The Gutter Math Behind Trump’s Tariff Formula
The Trump brain trust cooked up each tariff by equating a country's trade deficit with the U.S. to a tariff on U.S. goods.
Suppose your doctor suddenly insisted that you needed to follow a strict diet and exercise regimen. He said he realized you had a serious problem when he divided your height by your birthday and it came out way too high. You would probably decide that you need a new doctor.
That is basically the story of President Donald Trump’s new round of import taxes (tariffs) on our trading partners. Trump somehow decided that trade was bankrupting the country, even though we were creating jobs rapidly, the economy was growing at a strong pace, and inflation was slowing to normal rates when he took office.
Trump’s response is to give the country the most massive tax increase in its history, possibly exceeding $1 trillion on an annual basis, which comes to $7,000 per household. And this tax hike will primarily hit moderate- and middle-income families. Trump’s taxes go easy on the rich, who spend a smaller share of their income on imported goods.
Trump’s tariffs equate to the most massive tax increase in the country’s history.
There was much that Trump said in his Rose Garden address that made little sense. He repeated his bizarre claim that the United States had its greatest period of prosperity in the 1890s. This was a time when workers put in seven days a week, unions were largely illegal, and life expectancy was less than 50.
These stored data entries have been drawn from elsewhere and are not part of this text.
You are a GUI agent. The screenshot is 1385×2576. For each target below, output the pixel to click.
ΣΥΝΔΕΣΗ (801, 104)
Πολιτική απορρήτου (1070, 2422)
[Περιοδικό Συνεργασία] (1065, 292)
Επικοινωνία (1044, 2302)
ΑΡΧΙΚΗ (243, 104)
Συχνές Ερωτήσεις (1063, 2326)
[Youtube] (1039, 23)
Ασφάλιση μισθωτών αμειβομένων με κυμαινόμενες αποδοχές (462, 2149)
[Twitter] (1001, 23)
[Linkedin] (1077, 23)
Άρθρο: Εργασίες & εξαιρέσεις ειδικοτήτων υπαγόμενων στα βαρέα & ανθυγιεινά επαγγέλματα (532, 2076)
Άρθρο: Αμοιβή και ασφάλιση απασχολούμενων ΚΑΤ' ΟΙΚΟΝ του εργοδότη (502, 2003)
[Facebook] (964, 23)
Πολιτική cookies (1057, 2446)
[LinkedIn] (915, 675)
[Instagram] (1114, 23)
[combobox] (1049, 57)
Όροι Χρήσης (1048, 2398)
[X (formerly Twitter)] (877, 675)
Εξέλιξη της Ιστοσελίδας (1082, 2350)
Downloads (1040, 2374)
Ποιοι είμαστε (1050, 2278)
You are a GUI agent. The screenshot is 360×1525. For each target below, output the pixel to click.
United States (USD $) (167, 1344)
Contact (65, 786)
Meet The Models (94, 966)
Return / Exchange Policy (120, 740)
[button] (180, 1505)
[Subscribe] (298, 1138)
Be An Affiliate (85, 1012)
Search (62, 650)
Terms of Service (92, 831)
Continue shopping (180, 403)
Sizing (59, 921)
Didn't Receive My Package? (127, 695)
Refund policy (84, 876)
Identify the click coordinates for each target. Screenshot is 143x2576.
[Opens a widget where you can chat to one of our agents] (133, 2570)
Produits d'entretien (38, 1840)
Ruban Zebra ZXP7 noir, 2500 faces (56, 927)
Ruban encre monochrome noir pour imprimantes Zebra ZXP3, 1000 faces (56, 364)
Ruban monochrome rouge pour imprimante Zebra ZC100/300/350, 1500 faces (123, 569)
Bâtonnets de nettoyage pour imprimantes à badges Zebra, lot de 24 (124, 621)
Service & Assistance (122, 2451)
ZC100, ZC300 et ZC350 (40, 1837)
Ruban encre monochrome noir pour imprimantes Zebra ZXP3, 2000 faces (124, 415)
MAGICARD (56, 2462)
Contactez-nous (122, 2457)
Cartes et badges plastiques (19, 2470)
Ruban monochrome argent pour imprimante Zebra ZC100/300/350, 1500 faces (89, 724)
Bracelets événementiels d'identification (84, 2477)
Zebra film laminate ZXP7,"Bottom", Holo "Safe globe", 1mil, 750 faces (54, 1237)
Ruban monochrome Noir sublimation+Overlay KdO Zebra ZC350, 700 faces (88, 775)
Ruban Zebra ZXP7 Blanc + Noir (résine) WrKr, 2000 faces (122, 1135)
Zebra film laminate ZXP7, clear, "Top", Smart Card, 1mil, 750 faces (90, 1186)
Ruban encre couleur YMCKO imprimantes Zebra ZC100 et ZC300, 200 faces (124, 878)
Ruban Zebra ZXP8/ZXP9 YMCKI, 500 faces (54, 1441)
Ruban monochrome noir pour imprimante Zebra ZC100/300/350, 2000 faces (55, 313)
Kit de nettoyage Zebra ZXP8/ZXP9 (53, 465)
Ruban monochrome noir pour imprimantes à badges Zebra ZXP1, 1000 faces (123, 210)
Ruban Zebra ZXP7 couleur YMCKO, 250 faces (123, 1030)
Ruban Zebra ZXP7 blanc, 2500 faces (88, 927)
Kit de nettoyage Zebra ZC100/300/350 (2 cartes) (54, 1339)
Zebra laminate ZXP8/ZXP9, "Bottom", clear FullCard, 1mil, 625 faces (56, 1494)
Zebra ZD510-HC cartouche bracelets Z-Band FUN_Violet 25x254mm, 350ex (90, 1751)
He then attributed the Great Depression to the income tax, and had it continuing after World War II and President Franklin D. Roosevelt’s death. In Trump’s telling of history, the post-war Golden Age from 1945 to 1973 did not exist. This was a period when the economy was growing rapidly, the gains from growth were broadly shared, and the top income tax rate was between 70 percent and 90 percent.
Trump’s account of the present was no more based in reality than his history of the United States. He told us that our trading partners and closest allies were all ripping us off.
Canada is one of the prime villains in Trump’s story. This is based on its trade surplus with the United States, which Trump insists is $200 billion a year. In reality, Canada’s trade surplus is roughly $60 billion, and that is due to the oil we import from there. Without our oil imports, we would have a trade surplus with Canada.
Ironically, Trump encouraged us to import more oil from Canada in his first term in office. Apparently, he has now decided that they are ripping us off by selling us the oil he wanted us to buy.
The fact that Trump’s aides have been unable to get him to correct his imaginary Canada trade surplus number is a clear warning that Trump’s big tariffs are not grounded in reality. There are certainly issues that can be raised about trade, and our policies have often not benefited the country’s workers.
The rapid expansion of trade with China and other developing countries in the first decade of this century cost us millions of manufacturing jobs. It also devastated manufacturing unions. As a result, the unionization rate in manufacturing is now barely higher than in the rest of the private sector. The historical wage premium paid in manufacturing has largely disappeared.
Trump’s account of the present was no more based in reality than his history of the United States.
But it is a huge and absurd jump from this fact to Trump’s claim that all of our trading partners are ripping us off. In fact, in the course of his rambling address, Trump gave a great example of how trade was benefitting the country.
An outbreak of Avian flu sent egg prices soaring when Trump first took office. In response to the record high prices, Trump’s agriculture secretary negotiated huge purchases of eggs from South Korea and Turkey, making our trade deficits with both countries larger. Nonetheless, Trump boasted about how his administration had brought egg prices down.
It was this sort of warped thinking that is the basis for the massive tax that Trump is imposing on the goods we import from our trading partners. Incredibly, it turns out that the tax rates Trump put in place, from 10 percent on goods from the United Kingdom to 49 percent on Cambodia, which were ostensibly “reciprocal” tariffs, bear no relationship whatsoever to the tariffs or trade barriers these countries place on our exports.
Instead, Trump’s team calculated our trade deficit with each country and divided it by their exports to the United States. Trump decided that this figure was equal to that country’s tariff on goods imported from the U.S.
Trump’s method of calculating tariffs is comparable to the doctor who assesses your proper weight by dividing your height by your birthday. Any doctor who would do this is clearly batshit crazy, and unfortunately so is our president. And apparently none of his economic advisers has the courage or integrity to set him straight or to resign.